Can survivorship life insurance be a part of your estate plan?

On Behalf of | May 30, 2024 | Estate Planning

Survivorship life insurance, or second-to-die insurance, is a policy that covers two individuals, typically a married couple. The death benefit is paid out only after both insured parties have passed away.

Unlike individual life insurance policies, survivorship life insurance is designed to provide financial support for beneficiaries or to cover estate taxes and other liabilities that arise after the death of both policyholders. Because of this, it can be an important part of a comprehensive estate plan.

Advantages of survivorship life insurance for estate planning

Including survivorship life insurance in an estate plan offers several significant advantages. One primary benefit is its ability to provide funds to cover estate taxes. Since the policy pays out after the death of the second insured person, it ensures that there are sufficient funds available to settle estate tax liabilities without the need to liquidate valuable assets. This is particularly useful in cases where the estate includes illiquid assets like real estate or closely held businesses.

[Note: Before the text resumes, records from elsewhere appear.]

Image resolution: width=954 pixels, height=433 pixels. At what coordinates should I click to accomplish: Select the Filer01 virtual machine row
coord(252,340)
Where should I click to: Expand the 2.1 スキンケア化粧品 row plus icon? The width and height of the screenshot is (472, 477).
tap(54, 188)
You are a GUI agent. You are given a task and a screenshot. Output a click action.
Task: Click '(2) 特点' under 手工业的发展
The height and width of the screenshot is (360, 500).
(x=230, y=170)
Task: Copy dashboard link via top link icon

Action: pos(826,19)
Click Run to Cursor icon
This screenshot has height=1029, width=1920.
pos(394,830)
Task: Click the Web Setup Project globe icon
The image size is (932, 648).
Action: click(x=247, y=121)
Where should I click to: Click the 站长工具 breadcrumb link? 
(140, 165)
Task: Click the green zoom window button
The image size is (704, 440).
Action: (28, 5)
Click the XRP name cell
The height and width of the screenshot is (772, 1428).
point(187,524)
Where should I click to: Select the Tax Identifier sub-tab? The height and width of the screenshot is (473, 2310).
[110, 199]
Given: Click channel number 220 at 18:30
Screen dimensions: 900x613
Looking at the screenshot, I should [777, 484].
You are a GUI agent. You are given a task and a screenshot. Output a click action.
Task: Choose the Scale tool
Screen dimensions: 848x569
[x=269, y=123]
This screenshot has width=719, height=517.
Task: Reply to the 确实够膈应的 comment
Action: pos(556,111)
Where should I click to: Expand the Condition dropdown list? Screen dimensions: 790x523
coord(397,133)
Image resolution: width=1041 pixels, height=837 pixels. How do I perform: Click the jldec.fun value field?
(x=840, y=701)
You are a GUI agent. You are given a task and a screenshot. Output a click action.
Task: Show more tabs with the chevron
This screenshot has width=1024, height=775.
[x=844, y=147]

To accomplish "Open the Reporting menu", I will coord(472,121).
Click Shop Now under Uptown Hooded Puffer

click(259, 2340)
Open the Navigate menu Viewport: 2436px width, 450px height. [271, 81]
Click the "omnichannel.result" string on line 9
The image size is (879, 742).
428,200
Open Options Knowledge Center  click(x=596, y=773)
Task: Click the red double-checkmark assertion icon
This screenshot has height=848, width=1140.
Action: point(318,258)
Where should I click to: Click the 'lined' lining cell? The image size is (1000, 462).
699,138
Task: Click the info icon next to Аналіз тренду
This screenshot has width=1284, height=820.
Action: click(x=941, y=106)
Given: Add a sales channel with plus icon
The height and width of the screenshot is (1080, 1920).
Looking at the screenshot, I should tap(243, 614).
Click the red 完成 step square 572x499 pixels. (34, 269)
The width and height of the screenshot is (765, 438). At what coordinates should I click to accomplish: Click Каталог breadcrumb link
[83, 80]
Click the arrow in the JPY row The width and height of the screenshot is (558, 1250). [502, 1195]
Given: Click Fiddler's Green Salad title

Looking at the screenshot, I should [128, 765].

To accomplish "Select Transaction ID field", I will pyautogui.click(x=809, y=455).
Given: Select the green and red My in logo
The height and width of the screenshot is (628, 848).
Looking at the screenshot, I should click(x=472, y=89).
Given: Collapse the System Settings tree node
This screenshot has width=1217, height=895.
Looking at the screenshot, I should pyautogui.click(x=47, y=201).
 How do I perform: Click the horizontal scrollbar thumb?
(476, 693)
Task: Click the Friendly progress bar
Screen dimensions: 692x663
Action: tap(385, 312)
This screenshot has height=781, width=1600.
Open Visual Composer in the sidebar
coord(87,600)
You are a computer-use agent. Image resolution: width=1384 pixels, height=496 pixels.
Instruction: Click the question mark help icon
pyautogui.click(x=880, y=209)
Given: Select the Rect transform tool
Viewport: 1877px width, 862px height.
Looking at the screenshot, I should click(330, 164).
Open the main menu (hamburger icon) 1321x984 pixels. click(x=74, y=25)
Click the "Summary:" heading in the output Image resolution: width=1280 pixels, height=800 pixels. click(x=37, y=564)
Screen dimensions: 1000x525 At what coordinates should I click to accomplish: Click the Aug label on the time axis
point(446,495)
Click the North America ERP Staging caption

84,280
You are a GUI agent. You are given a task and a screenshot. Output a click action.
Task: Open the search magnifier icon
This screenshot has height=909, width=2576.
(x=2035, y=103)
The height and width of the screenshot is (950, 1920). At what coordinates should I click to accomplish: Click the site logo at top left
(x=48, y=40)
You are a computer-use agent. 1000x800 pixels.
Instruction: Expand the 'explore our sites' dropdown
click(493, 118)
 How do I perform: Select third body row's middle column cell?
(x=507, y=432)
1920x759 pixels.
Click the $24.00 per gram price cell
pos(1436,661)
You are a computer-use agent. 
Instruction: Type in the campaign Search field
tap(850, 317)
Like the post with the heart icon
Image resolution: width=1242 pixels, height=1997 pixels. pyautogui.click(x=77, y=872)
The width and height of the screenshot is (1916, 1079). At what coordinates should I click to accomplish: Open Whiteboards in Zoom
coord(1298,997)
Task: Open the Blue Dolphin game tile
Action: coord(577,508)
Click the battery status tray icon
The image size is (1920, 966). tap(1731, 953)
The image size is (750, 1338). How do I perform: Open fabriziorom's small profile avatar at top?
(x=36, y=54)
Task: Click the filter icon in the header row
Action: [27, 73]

Additionally, survivorship life insurance helps preserve the wealth and assets of the estate for future generations. This policy may prevent the forced sale of assets, allowing heirs to inherit them as intended. This can be especially important for families wishing to keep businesses, properties or other significant assets within the family.

The death benefit from a survivorship life insurance policy can make it easier to ensure equal distribution of assets among heirs. For instance, if a significant portion of the estate consists of a family business or property that is intended for one heir, the insurance proceeds can provide an equitable inheritance for other heirs, reducing potential conflicts.

Incorporating the policy into an estate plan

It may be beneficial to place the survivorship life insurance policy within an irrevocable life insurance trust (ILIT). Doing so can help keep the death benefit out of the taxable estate, providing additional tax advantages and protecting the proceeds from creditors. An ILIT can also provide more control over how the insurance proceeds are distributed to beneficiaries.

Because an estate plan is such a personalized and complex matter, it’s best for individuals in Nevada to work with a legal representative who can help them to determine how to set everything up. This is one way they can care for their loved ones after their death.